A spokeswoman for Mr Hockey said Australia's letter was an attempt to re-start a constructive discussion. "Australia has continued a dialogue with Timor-Leste to ensure there is clarity around tax arrangements in the Timor Sea," she said.
She declined to say whether Australia's position on tax rights was new. But East Timor's legal advisers insist the position is new, and therefore triggers a dispute under the Timor Sea Treaty.
The significance of this new trigger is that Australia is attempting to get the current round of arbitration, based on the argument that Australia's spying rendered the agreement invalid, thrown out because the dispute mechanism under the Timor Sea Treaty hadn't actually been activated.
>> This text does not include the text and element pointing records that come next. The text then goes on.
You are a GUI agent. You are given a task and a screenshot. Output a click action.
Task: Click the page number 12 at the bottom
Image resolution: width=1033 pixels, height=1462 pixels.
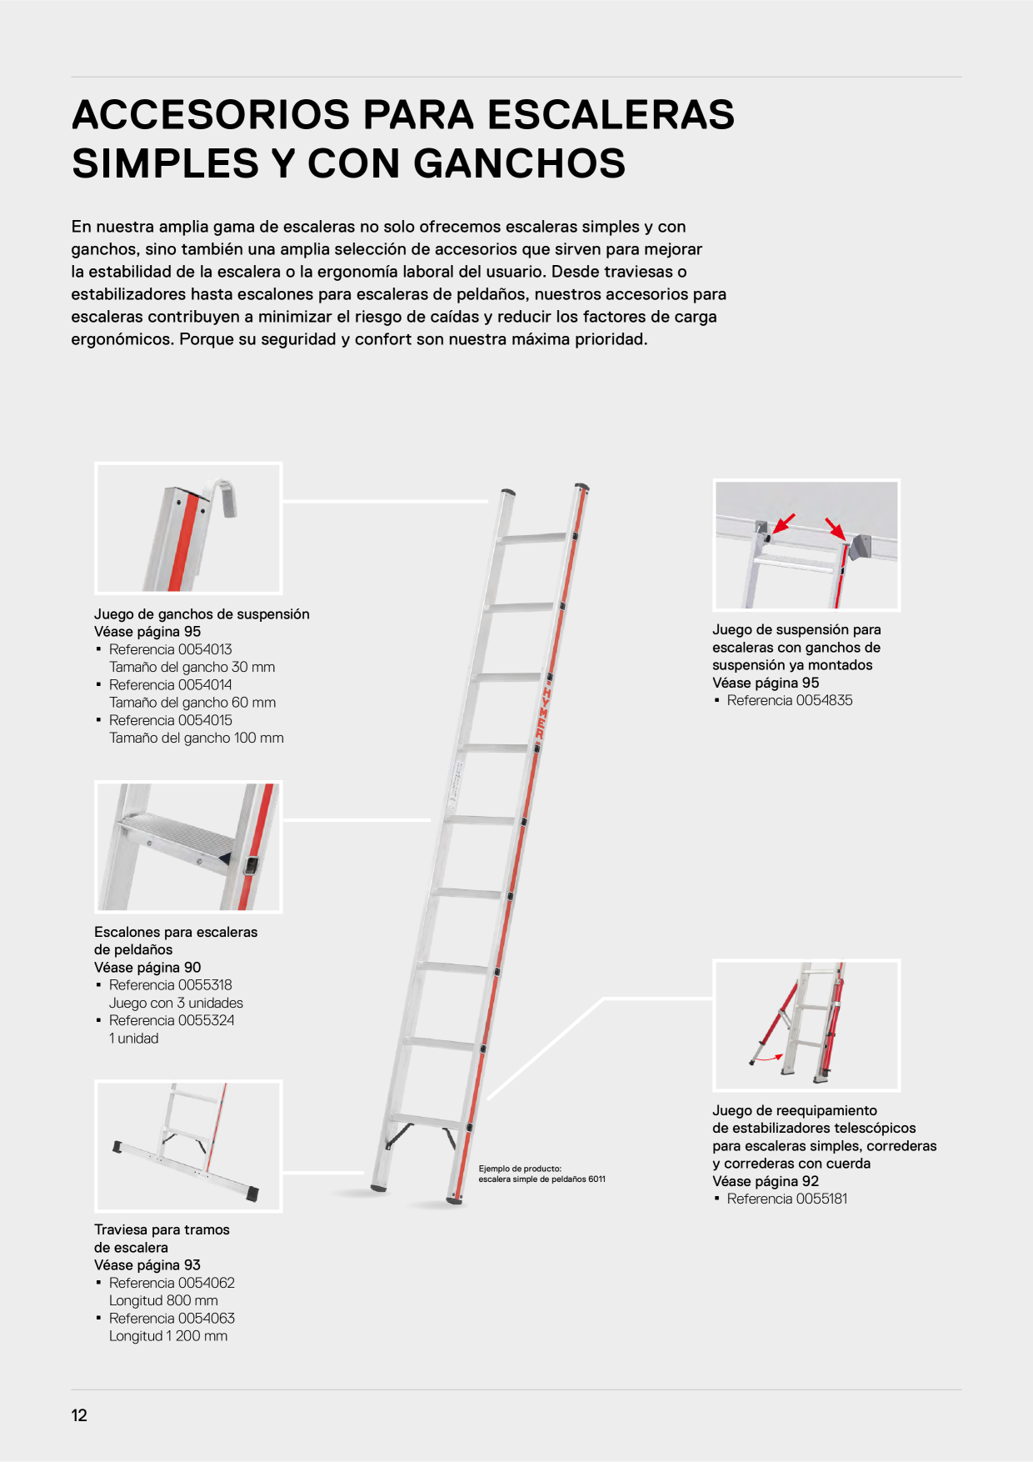[79, 1415]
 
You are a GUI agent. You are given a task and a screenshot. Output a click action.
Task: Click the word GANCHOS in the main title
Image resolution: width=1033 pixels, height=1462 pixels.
[519, 163]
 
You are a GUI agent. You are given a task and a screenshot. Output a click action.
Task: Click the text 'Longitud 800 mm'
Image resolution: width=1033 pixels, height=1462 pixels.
[163, 1300]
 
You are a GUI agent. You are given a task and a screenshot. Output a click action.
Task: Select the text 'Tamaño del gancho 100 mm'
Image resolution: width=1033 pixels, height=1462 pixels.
[197, 738]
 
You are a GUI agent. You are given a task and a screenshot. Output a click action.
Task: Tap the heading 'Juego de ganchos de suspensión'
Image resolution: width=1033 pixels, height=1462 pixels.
[202, 614]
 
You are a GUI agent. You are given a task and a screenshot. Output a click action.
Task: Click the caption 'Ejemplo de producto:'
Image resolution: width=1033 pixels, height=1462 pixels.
[520, 1169]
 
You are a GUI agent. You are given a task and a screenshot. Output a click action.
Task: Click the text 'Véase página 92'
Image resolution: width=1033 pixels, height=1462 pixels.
[766, 1181]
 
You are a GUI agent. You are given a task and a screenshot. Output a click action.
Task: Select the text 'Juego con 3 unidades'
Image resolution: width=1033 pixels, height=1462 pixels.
[176, 1003]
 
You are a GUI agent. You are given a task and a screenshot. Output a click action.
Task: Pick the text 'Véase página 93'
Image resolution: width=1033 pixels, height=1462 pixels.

Pierre-Richard Prosper, a legal adviser to East Timor, said it appeared Australia did not realise the legal significance of the letter from Mr Hockey and Mr Macfarlane. "What they have been working to avoid, they have inadvertently achieved," he said. "They have opened the door that they have been trying to close."
Dili is concerned the intervention is part of a wider and aggressive campaign by Australia over the Timor Sea reserves, which reached a new level when ASIO raided the offices of East Timor's Canberra-based lawyer Bernard Collaery. The raid prompted the International Court of Justice to issue an interim order forcing Australia to cease spying on East Timor and seal all material seized in the raid.
It comes as a confidential briefing note to East Timor claims a senior Australian diplomat told its advisers Australia was "unhappy" about the dispute, and told them the bi-lateral relationship was under threat. The diplomat also warned East Timor was "going to run out of money".